You will find Chapters 5 and Chapter 8 in An Introduction to R for Spatial Analysis and Mapping by Chris Brunsdon and Lex Comber useful for this practical.

The aim of this practical is to develop your competency and expertise in generating inference from data and to understand some of the limitations of classic statistical inference in the analysis of big data. This practical provides a smooth introduction to the sessions next week on Machine Learning and Outlier detection.
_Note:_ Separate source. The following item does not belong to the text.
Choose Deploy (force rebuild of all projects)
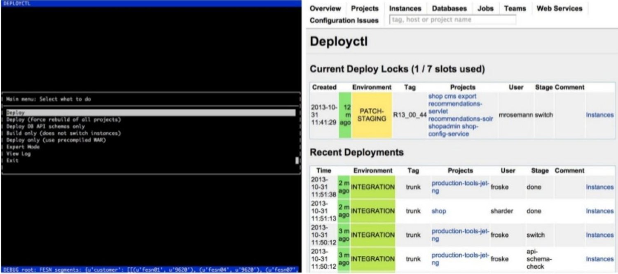The image size is (618, 274). [x=63, y=120]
To do this you will use georgia dataset in the GISTools package and the GWmodel package which is curated and supported by the original GWR team. The code below will make sure you have all of the R packages you will need installed. The tests check whether a given package is in the list of installed packages, and installs it if not. Package installation only needs to be done once - not every time you use R - so if you are sure you have all of the packages installed already, you can skip this step.

# set a mirror
options(repos = c(CRAN = "http://cran.rstudio.com"))
# test for package existance and install
if (!is.element("tidyverse", installed.packages()))
    install.packages("tidyverse", dep = T)
if (!is.element("GISTools", installed.packages()))
    install.packages("GISTools", dep = T)
if (!is.element("GWmodel", installed.packages())) 
    install.packages("GWmodel", dep = T)
if (!is.element("rgdal", installed.packages()))
    install.packages("rgdal", dep = T)
if (!is.element("tmap", installed.packages())) 
    install.packages("tmap", dep = T)
if (!is.element("knitr", installed.packages()))
    install.packages("knitr", dep = T)
if (!is.element("car", installed.packages()))
    install.packages("car", dep = T)
if (!is.element("gclus", installed.packages()))
    install.packages("gclus", dep = T)
if (!is.element("kableExtra", installed.packages()))
    install.packages("kableExtra", dep = T)

Once we are sure all the packages are installed, you need to load them into the current session:

# load into the R session
library(tidyverse)
library(GISTools)
library(GWmodel)
library(rgdal)
library(tmap)
library(knitr)
library(car)
library(gclus)
library(kableExtra)

2. Data

You should load the georgia data, examine it and assign as selection of the variables to a data frame df:

library(GISTools)
data(georgia)
# have a look!
class(georgia)
head(georgia@data)
# assign selected variables to df
df <- as_tibble(georgia@data[, c(14,4:9)])
df$MedInc <- df$MedInc/1000

You will see the df object is a tibble format and contains a number of variables for the counties in Georgia from the 1990 census including the percentage of the population in each County that

Below is a quick look at the first few records of the data:

MedInc PctRural PctBach PctEld PctFB PctPov PctBlack
32.152 75.6 8.2 11.43 0.64 19.9 20.76
27.657 100.0 6.4 11.77 1.58 26.0 26.86
29.342 61.7 6.6 11.11 0.27 24.1 15.42
29.610 100.0 9.4 13.17 0.11 24.8 51.67
36.414 42.7 13.3 8.64 1.43 17.5 42.39
41.783 100.0 6.4 11.37 0.34 15.1 3.49

To see this in R, enter

head(df)

Our aim in this practical is to build a model that describes the median income using the factors listed above. We will use this to understand a number of key features in regression.

3. Initial explorations

We should have a look at the data to see what kinds of properties it has - we could use previously introduced functions such as summary to summarize the attributes. You may wish to use this now. But in terms of model selection what we are interested in the degree to which different variables are good predictors of Median Income.

In order to examine the relationships between the variables in df we can plot the continuous data against each other and use the cor function to examine collinearity amongst them:

plot(df, cex = 0.5, col = grey(0.145,alpha=0.5))